Volume 31, Issue 37, Pages 3763-4054 (20 August 2013)
Cost-effectiveness of pneumococcal conjugate vaccination in immunocompromised adults
Original Research Article
Kenneth J. Smith, Mary Patricia Nowalk, Mahlon Raymund, Richard K. Zimmerman
Pneumococcal disease is a significant problem in immunocompromised persons, particularly in HIV-infected individuals. The CDC recently updated pneumococcal vaccination recommendations for immunocompromised adults, adding the 13-valent pneumococcal conjugate vaccine (PCV13) to the previously recommended 23-valent pneumococcal polysaccharide vaccine (PPSV23). This analysis estimates the cost-effectiveness of pneumococcal vaccination strategies in HIV-infected individuals and in the broader immunocompromised adult group.
Markov model-based cost-effectiveness analysis.
The model considered immunocompromised persons aged 19–64 years and accounted for childhood PCV13 herd immunity; in a separate analysis, an HIV-infected subgroup was considered. PCV13 effectiveness was estimated by an expert panel; PPSV23 protection was modeled relative to PCV13 effectiveness. We assumed that both vaccines prevented invasive pneumococcal disease, but only PCV13 prevented nonbacteremic pneumonia.

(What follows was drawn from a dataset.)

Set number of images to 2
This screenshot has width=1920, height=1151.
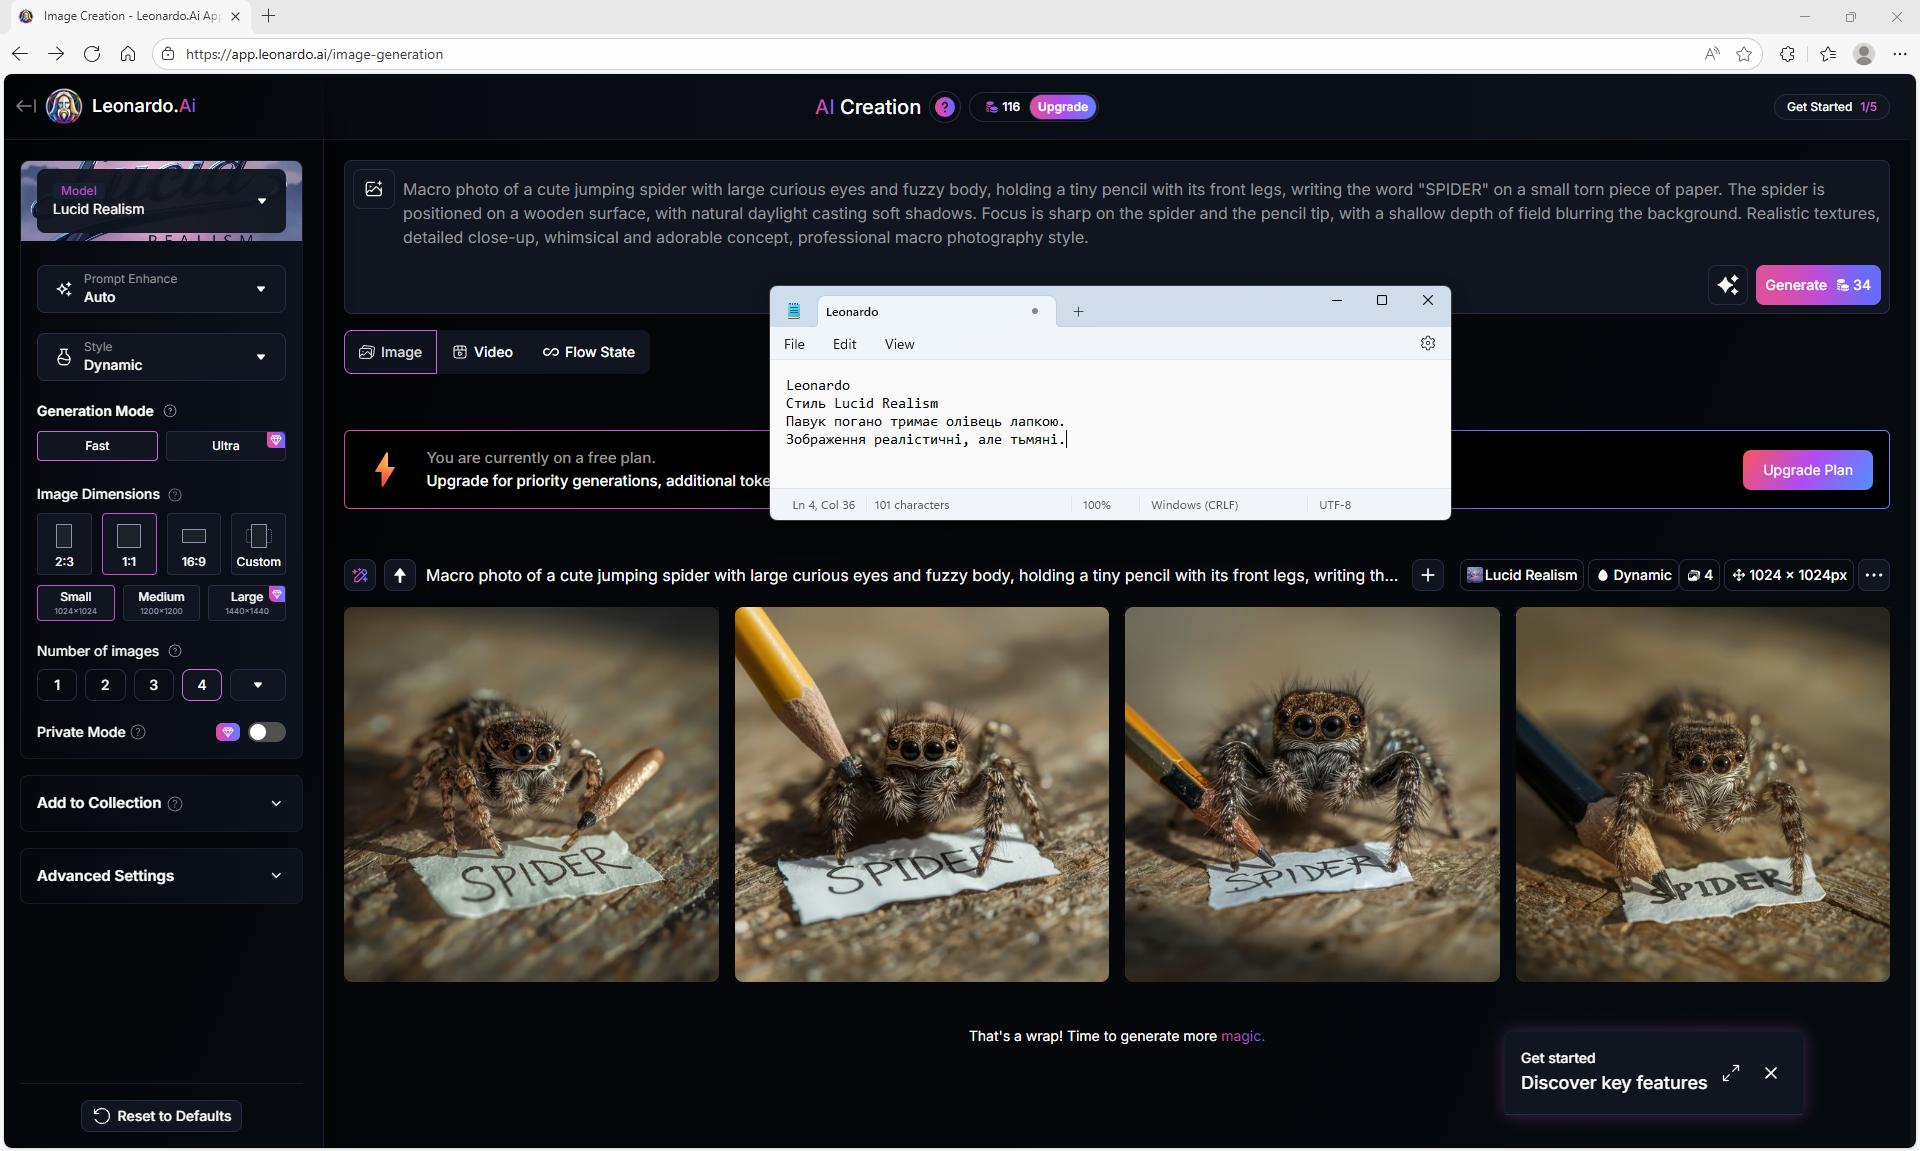(105, 685)
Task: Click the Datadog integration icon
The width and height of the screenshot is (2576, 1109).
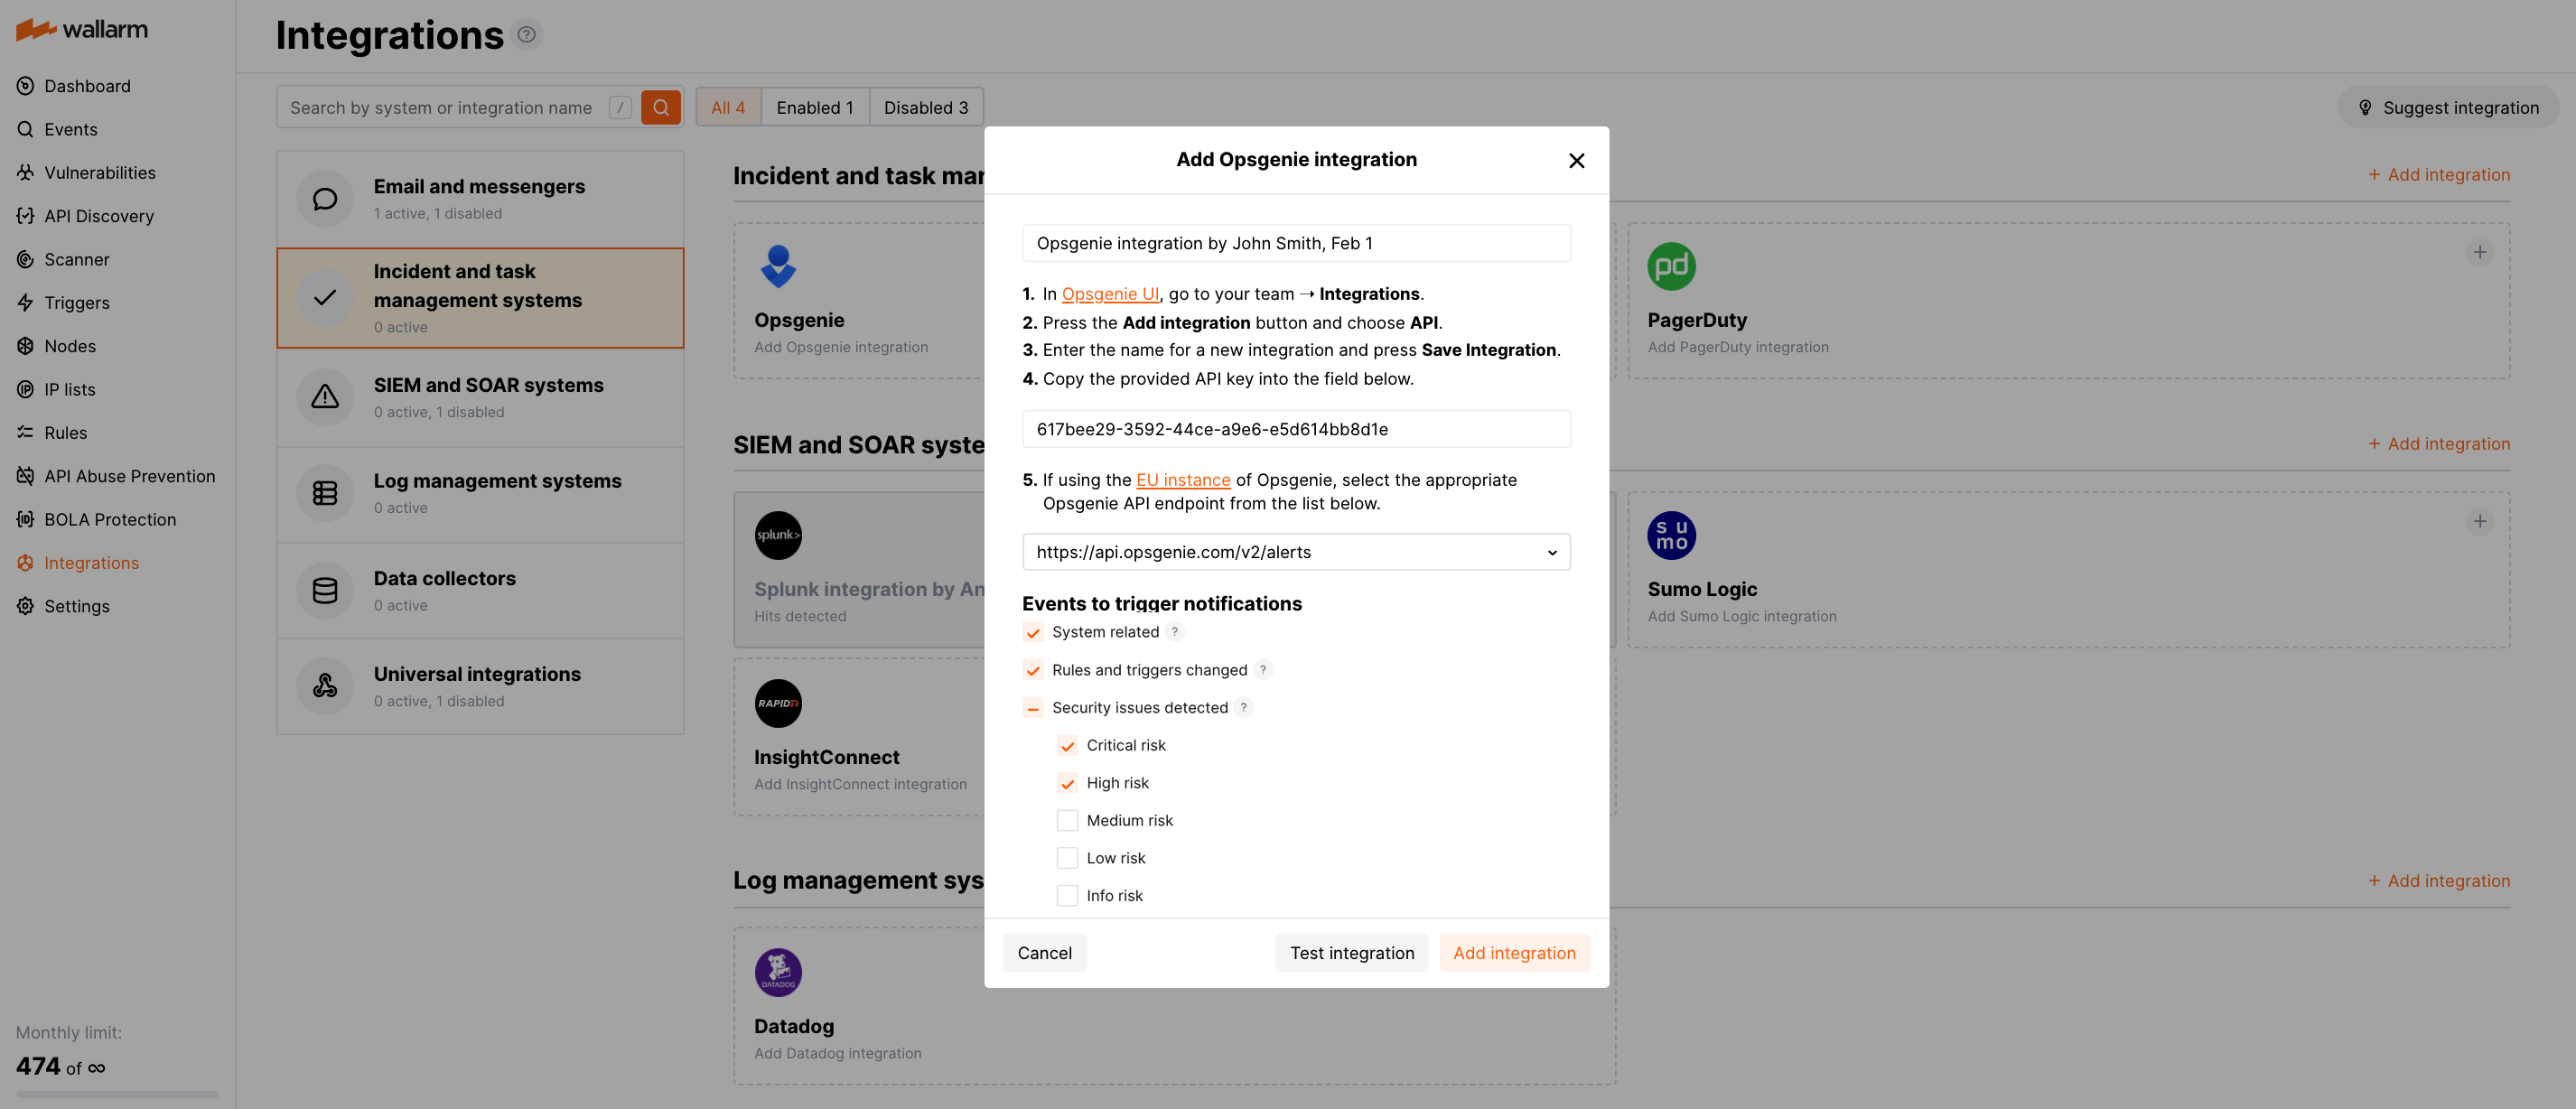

In all immunocompromised individuals, a single PCV13 cost $70,937 per quality adjusted life year (QALY) gained compared to no vaccination; current recommendations cost $136,724/QALY. In HIV patients, with a longer life expectancy (22.5 years), current recommendations cost $89,391/QALY compared to a single PCV13. Results were sensitive to variation of life expectancy and vaccine effectiveness. The prior recommendation was not favored in any scenario.
One dose of PCV13 is more cost-effective for immunocompromised individuals than previous vaccination recommendations and may be more economically reasonable than current recommendations, depending on life expectancy and vaccine effectiveness in the immunocompromised.